Ferry tolls decried
Published 12:16 am Saturday, January 21, 2012
At least 55 people showed up Thursday for an at-times-heated public meeting on ferry toll increases mandated by the Republican-led N.C. General Assembly.
Every person who spoke during the session voiced opposition to the increases, which, by law, must take effect by April 1.
Many spectators who didn’t speak cheered for those who did.
Tate Johnson, director of Gov. Beverly Perdue’s eastern office, read a statement from Perdue, who called the tolls a “ferry tax.”
“It is unwise and unjust to inflict this kind of tax on a region hard hit by the recession,” Perdue wrote. “This tax makes it hard for honest, hard-working folks here to make a living by adding additional costs to their transportation needs.”
The tolling measure, enshrined in the books by a majority of state lawmakers, would impose a toll on the now-free Aurora-Bayview ferry route in eastern Beaufort County.
Under pricing options on the table, vehicles of 20 feet or less in length could be charged up to $10 or $12 per trip to take this ferry across the Pamlico River.
That could cost the average daily rider $120 over a five-day period, or $480 per month.
The Aurora-Bayview route is used daily by employees of PotashCorp-Aurora and other commuters.
“This affects our work force,” said Chris Toppin, human-resources manager for PotashCorp.
With 1,100 employees, PotashCorp is Beaufort County’s largest employer.
“The timing couldn’t be worse,” Toppin said in reference to the coming toll, nodding to last year’s Hurricane Irene, which, he said, affected more than 300 PotashCorp workers.
“There is a lot of frustration” over the charges ahead, he said.
Several speakers identifying themselves as PotashCorp employees rose to oppose the imposition of a toll on the Aurora-Bayview route.
Sen.
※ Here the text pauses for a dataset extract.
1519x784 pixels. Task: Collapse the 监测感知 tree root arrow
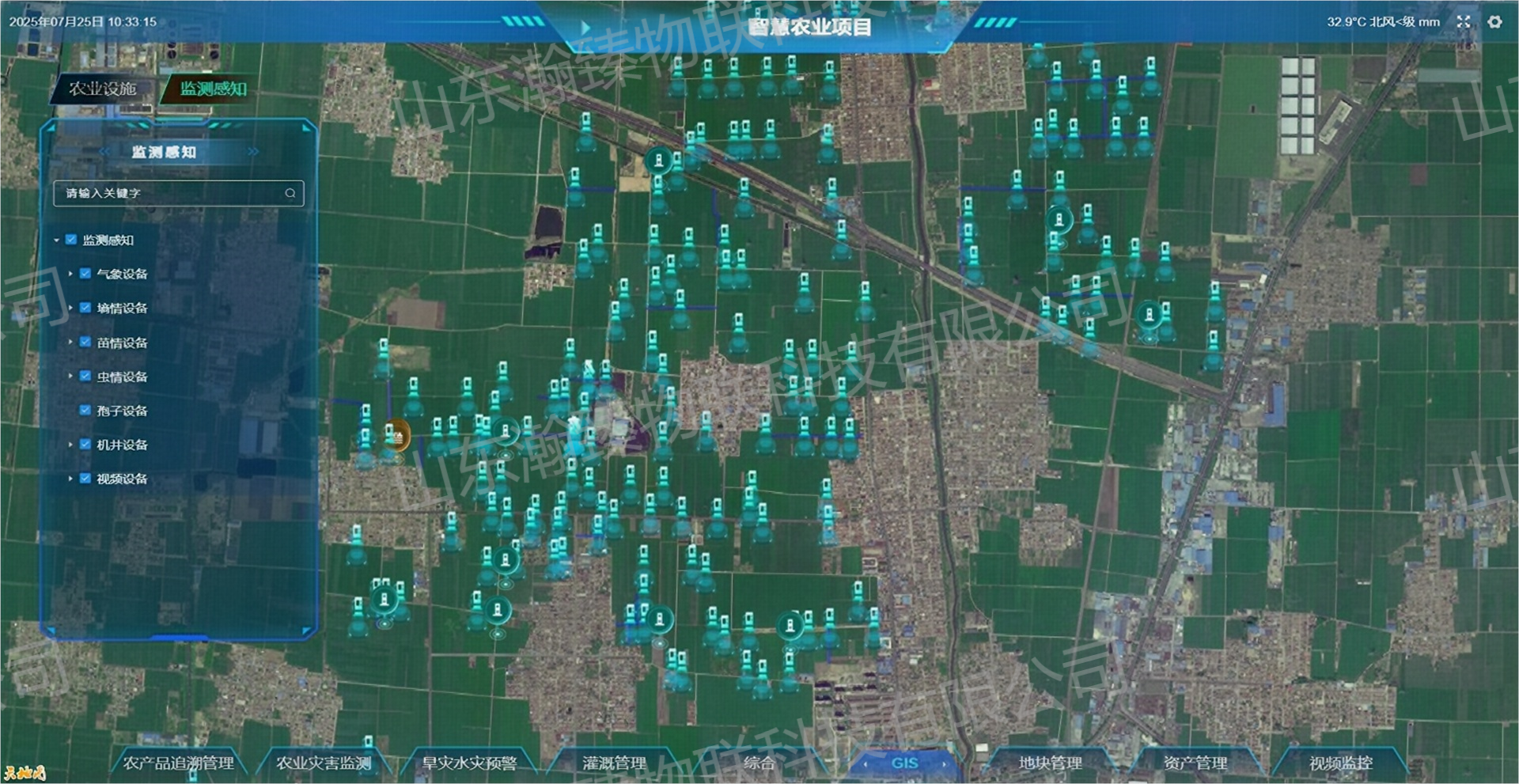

Stan White, D-Dare, is Beaufort County’s state senator.
A former member of the state Board of Transportation, White voted against the toll mandate.
“I have trouble believing that my counterparts don’t understand that the ferry system is a part of the highway system,” said White, a vocal opponent of the tolling measure.
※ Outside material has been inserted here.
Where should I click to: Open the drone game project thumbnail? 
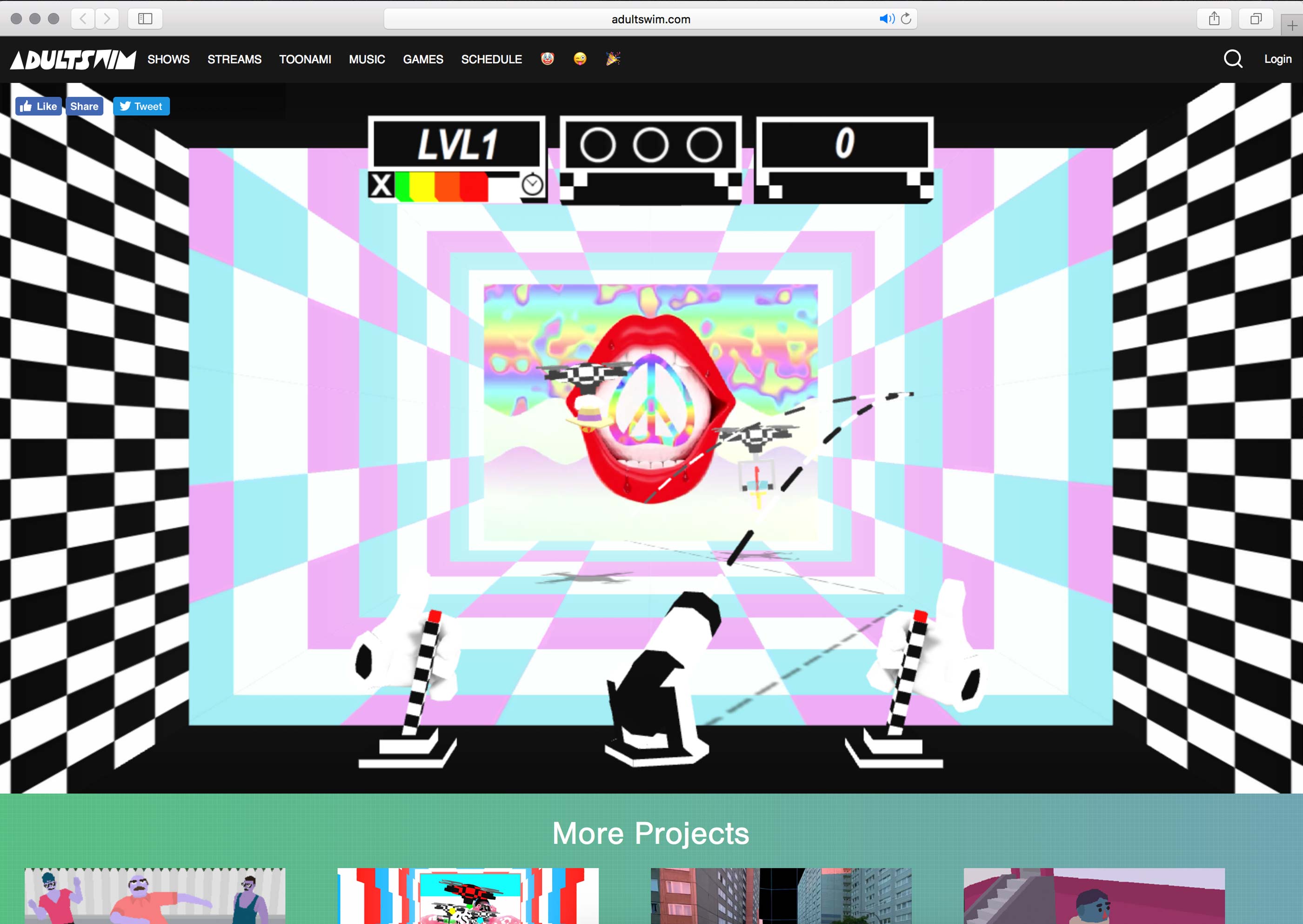tap(468, 896)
White has pointed out motorists in Raleigh, Greensboro and other heavily populated communities don’t have to pay to take public roads to and from work, as ferry riders would no later than April 1.
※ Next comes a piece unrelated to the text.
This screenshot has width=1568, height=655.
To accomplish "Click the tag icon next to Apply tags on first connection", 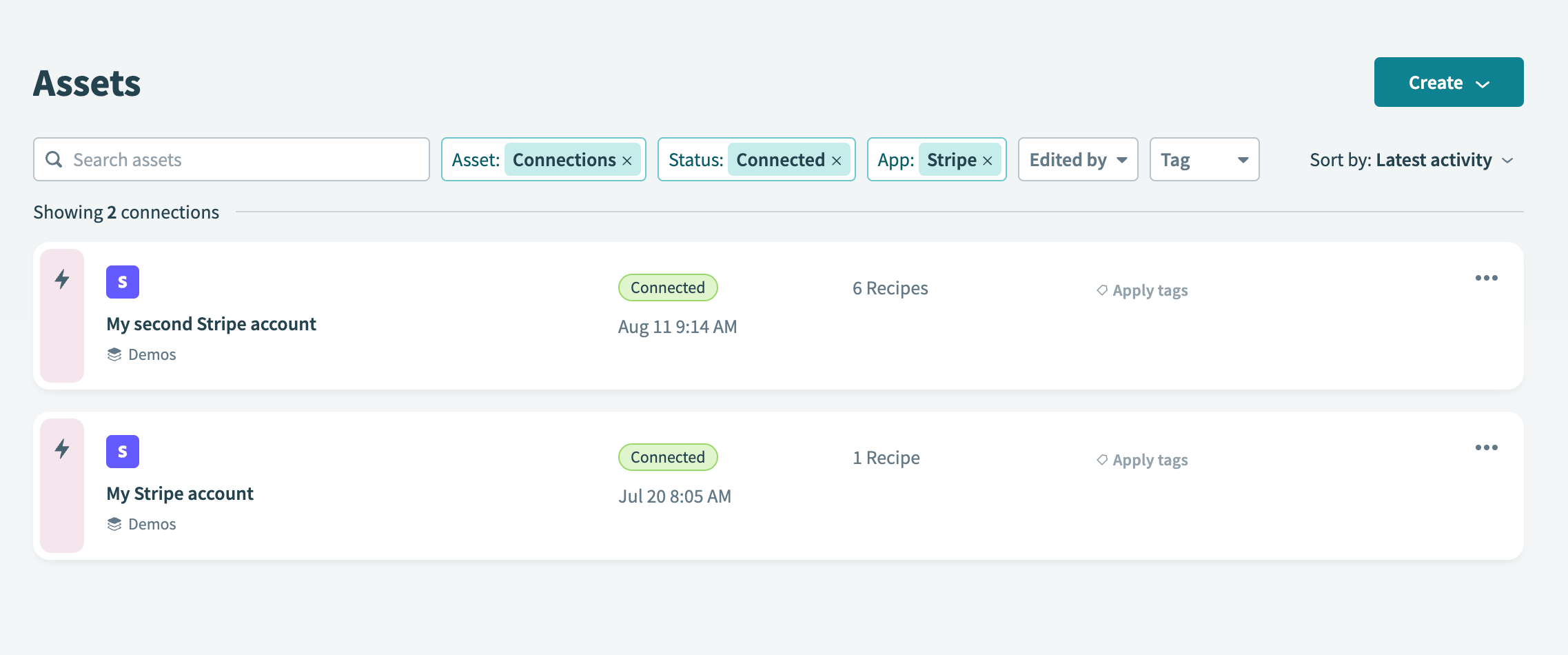I will [x=1101, y=290].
“It’s just not fair, and I’ll continue to fight,” he said.
Beaufort County Commissioner Al Klemm, a Republican, pointed to Beaufort County’s high poverty and unemployment rates in explanation of his opposition to the tolls.
“As far as I’m concerned, this is nothing but another tax to send more money to Raleigh,” Klemm said.
Also in attendance were Democratic Beaufort County Commissioners Ed Booth and Jerry Langley, neither of whom spoke.
State Rep. Bill Cook, R-Beaufort, did not attend the meeting.
Paul Morris, the state’s deputy secretary for transit, advised the crowd that legislators had required the N.C. Department of Transportation to generate $5 million in revenue from ferry tolls.
“That $5 million is a fixed number,” Morris stated. “We have no ability to alter it.”
It costs the state about $38 million a year to operate its ferry system, Morris said.
Tolls on two currently free routes, and increased tolls on other routes that already carry charges, are components of the legislative mandate, he said.
DOT will hold three more public meetings on this issue — one in Morehead City, one in Southport and one in Grantsboro. For a full list of the meetings, their dates and locations, see the division’s website, www.ncdot.org/ferry/.